The Awakening of Sunshine Girl (The Haunting of Sunshine Girl, #2)

They put me in a private room in the pediatric wing. One of the perks of being a nurse’s daughter, I guess. The bed is right next to the window, and I gaze outside, looking at the snow coming down. Like the rest of our little town, Ridgemont Hospital is surrounded by towering Douglas firs, and the snow clings to their branches, making the evergreens look ever-white instead. Even though my temperature has rebounded, a chill runs down my spine.

Why did whatever was happening to me stop all at once like that? Why did my heartbeat go back to normal and my fingers turn from blue to pink? Did I help those spirits move on without realizing it? Or did they just float away when they discovered how useless I was, in search of a better, more competent luiseach to help them? Of course, deep down inside I already know the answer. When I turn from the window to the door, I see him standing right in front of me.

He was the better, more competent luiseach. He helped all those spirits move on, drawing them away from me like a magnet. And he’s been waiting patiently ever since for the right moment to talk to us.

The last time I saw Aidan it had been only twelve hours since my mother was released from a demon’s possession.

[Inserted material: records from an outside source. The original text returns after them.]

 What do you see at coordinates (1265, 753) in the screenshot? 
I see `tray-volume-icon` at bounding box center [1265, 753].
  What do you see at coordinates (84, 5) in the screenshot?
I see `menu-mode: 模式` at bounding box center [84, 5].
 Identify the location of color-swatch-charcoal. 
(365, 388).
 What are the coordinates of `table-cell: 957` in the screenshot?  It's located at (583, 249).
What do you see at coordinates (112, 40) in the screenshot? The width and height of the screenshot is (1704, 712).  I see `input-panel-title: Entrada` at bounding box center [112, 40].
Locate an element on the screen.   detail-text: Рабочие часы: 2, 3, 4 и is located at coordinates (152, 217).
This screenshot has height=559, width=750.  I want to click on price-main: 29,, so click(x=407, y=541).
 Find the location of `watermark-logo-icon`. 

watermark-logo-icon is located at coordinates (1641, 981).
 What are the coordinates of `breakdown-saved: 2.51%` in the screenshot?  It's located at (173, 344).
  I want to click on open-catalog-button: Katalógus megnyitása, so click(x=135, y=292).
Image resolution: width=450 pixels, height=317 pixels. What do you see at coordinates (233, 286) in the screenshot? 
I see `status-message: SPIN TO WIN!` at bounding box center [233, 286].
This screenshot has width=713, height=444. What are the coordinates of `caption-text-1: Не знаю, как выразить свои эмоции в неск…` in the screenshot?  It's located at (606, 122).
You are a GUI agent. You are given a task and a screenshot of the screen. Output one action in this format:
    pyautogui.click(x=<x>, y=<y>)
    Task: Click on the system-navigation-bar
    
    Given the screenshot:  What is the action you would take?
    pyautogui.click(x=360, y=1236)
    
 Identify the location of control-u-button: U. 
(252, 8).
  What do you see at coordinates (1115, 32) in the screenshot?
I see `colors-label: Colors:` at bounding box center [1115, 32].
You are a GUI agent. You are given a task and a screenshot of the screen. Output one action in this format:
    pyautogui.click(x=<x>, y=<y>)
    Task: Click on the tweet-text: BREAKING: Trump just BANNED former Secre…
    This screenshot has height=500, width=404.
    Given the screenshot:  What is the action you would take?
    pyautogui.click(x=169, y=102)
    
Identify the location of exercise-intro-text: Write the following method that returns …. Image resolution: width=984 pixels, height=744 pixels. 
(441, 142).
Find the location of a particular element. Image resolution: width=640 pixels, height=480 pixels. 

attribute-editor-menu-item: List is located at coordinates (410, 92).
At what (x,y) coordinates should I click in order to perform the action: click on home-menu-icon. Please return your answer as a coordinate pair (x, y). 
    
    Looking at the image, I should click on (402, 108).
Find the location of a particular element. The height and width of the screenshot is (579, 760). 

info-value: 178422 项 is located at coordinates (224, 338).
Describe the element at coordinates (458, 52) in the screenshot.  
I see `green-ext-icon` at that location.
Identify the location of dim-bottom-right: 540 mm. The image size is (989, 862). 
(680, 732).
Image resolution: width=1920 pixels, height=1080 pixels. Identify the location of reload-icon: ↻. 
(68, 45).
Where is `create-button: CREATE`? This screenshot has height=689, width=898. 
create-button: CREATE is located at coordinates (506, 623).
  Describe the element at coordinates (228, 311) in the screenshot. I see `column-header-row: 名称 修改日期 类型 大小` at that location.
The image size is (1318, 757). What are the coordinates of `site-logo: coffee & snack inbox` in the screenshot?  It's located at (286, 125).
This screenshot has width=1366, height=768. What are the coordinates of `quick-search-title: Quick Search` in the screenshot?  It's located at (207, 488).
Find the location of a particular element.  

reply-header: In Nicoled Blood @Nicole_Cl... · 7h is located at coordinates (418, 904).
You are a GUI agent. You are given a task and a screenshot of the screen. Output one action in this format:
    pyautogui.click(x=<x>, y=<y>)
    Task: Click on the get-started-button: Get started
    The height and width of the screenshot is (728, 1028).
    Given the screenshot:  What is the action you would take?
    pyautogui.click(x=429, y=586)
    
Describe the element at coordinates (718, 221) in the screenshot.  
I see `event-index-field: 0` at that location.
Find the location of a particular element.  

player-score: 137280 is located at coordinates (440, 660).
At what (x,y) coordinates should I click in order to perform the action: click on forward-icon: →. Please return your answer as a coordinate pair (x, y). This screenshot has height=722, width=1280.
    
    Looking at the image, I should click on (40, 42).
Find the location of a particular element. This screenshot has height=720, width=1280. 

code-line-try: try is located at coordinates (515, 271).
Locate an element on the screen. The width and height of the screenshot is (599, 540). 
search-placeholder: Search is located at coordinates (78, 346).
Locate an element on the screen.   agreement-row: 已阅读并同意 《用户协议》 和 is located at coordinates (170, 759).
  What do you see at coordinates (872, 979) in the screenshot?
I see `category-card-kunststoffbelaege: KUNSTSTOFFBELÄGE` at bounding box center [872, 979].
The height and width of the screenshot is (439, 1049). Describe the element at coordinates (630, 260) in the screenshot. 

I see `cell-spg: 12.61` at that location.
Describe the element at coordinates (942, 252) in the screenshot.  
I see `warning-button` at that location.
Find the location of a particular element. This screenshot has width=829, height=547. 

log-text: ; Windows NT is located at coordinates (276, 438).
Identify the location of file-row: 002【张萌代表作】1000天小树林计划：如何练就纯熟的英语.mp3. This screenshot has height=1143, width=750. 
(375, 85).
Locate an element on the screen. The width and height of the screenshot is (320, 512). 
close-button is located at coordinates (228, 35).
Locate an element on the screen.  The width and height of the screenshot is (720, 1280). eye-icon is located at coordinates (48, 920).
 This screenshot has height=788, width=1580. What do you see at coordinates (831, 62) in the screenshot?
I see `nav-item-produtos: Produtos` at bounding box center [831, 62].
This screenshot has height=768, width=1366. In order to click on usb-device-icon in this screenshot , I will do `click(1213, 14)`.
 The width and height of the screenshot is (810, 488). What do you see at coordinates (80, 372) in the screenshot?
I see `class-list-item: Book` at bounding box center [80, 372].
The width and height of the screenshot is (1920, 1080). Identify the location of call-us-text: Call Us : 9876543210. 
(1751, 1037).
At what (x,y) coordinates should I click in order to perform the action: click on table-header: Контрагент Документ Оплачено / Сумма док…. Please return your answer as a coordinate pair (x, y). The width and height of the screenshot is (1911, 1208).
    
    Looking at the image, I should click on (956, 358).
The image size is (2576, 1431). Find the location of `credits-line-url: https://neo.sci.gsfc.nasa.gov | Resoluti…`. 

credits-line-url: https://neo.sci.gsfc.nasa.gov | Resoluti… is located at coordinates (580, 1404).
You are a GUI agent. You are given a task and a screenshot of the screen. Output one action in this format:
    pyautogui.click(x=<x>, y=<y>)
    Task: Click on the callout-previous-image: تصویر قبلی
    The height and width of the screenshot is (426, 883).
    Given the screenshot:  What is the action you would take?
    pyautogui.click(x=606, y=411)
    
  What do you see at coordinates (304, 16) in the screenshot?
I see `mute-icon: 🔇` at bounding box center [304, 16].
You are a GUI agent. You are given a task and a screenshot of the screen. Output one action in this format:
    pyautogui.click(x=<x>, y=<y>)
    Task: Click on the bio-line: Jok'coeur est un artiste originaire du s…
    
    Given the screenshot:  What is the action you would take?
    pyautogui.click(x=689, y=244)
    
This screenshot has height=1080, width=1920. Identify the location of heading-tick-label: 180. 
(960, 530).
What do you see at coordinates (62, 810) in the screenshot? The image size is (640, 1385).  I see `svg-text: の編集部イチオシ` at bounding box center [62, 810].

It had been just a few minutes since I learned Nolan was my protector, since I learned that although Victoria was declared dead right here in this very hospital, she stood up and walked away—very much alive, still enough of a luiseach that a demon couldn’t kill her.

Once again it feels like there are about a million questions bubbling up in my throat, like the words are literally fighting among my vocal chords, arguing over which one of them gets to be spoken first. But before I can say a thing, Mom looks up from her chair beside my bed and says in her calm, collected, professional nurse voice, “Can I help you?” She probably thinks he’s lost, that he’s here at the hospital to visit someone else.

She has no idea that he’s here to see me.

Aidan steps inside the room, his right arm extended formally in front of him. He’s wearing a perfectly tailored black suit and black wing-tip shoes; a gunmetal-gray tie is tied tightly around his collar. His hair is several shades darker than mine, almost black, and his skin is paler. His nose is straight as an arrow, and I bet he never wrinkles it like Mom and I wrinkle ours.

He looks nothing like my mother, in her pastel-colored scrubs and black clogs, and nothing like me, in my hospital gown and socks. Most everyone else in this hospital is probably dressed more like Mom and me than they are like him. Still, somehow he makes me feel like we’re the ones who are inappropriately dressed.

“My name is Aidan,” he begins. “It’s nice to meet you, Katherine.”

“Kat,” Mom corrects automatically, the way she always does whenever anyone calls her by her full name. She stands up, no doubt wondering how he knew her name.

“I just wanted to see how Sunshine was doing,” Aidan continues, and I bite my lip so hard it hurts. Because now Mom is about to ask how he knows both of our names.

I shake my head. I don’t want him here, filling Mom’s head with questions.

All those words that had been battling it out in my throat calm down long enough for me to say, “I think you should probably leave.”

It’s the first real sentence I’ve ever managed to say to him, and I can’t help feeling a little bit proud of myself. If I can manage one sentence, soon I’ll be able to manage another, which means I’ll be able to ask him all of my questions eventually. But I don’t want to ask them now. Not here. Not in front of Mom. Not yet.

“I think I should probably stay,” Aidan counters calmly, settling into a chair across from Mom’s on the other side of my bed. He gestures for her to sit and she does, perhaps off-put by how at ease he seems in here with us. His pants don’t even wrinkle when he sits. Before I can protest, Aidan continues, “She’s not going to believe you if I’m not here to prove it.”

“To prove what?” Mom stands again, her arms folded across her chest. She takes a deep breath, still anxious about what happened to me, still waiting for the doctors to show up with an explanation for why her daughter nearly had a heart attack. “Are you some sort of specialist?” she asks, still searching for a reasonable explanation for this poised man’s presence. Her voice is more high pitched than normal, so I can tell she’s anxious. “Did they call you in for a consult? Do you have new information on my daughter’s condition?”

Mom must think Aidan’s here to deliver some kind of hopeless diagnosis. And in a way I guess he kind of is. It probably doesn’t help matters that he’s dressed like he runs a funeral home or something. I reach out and take her hand in mine. Her skin is clammy and cold.

I close my eyes, like I believe that maybe when I open them, Aidan won’t be here and maybe Mom and I won’t be here either. Maybe we’ll be magically transported back home. And not home to our house here in Ridgemont. Home to our old house in Austin, with its sun-dappled backyard and the windows flung open wide to let the warm air in. The house where we lived for the sixteen years before I discovered I wasn’t even human. Before I knew ghosts and demons really existed. The house where I lived when I was still normal.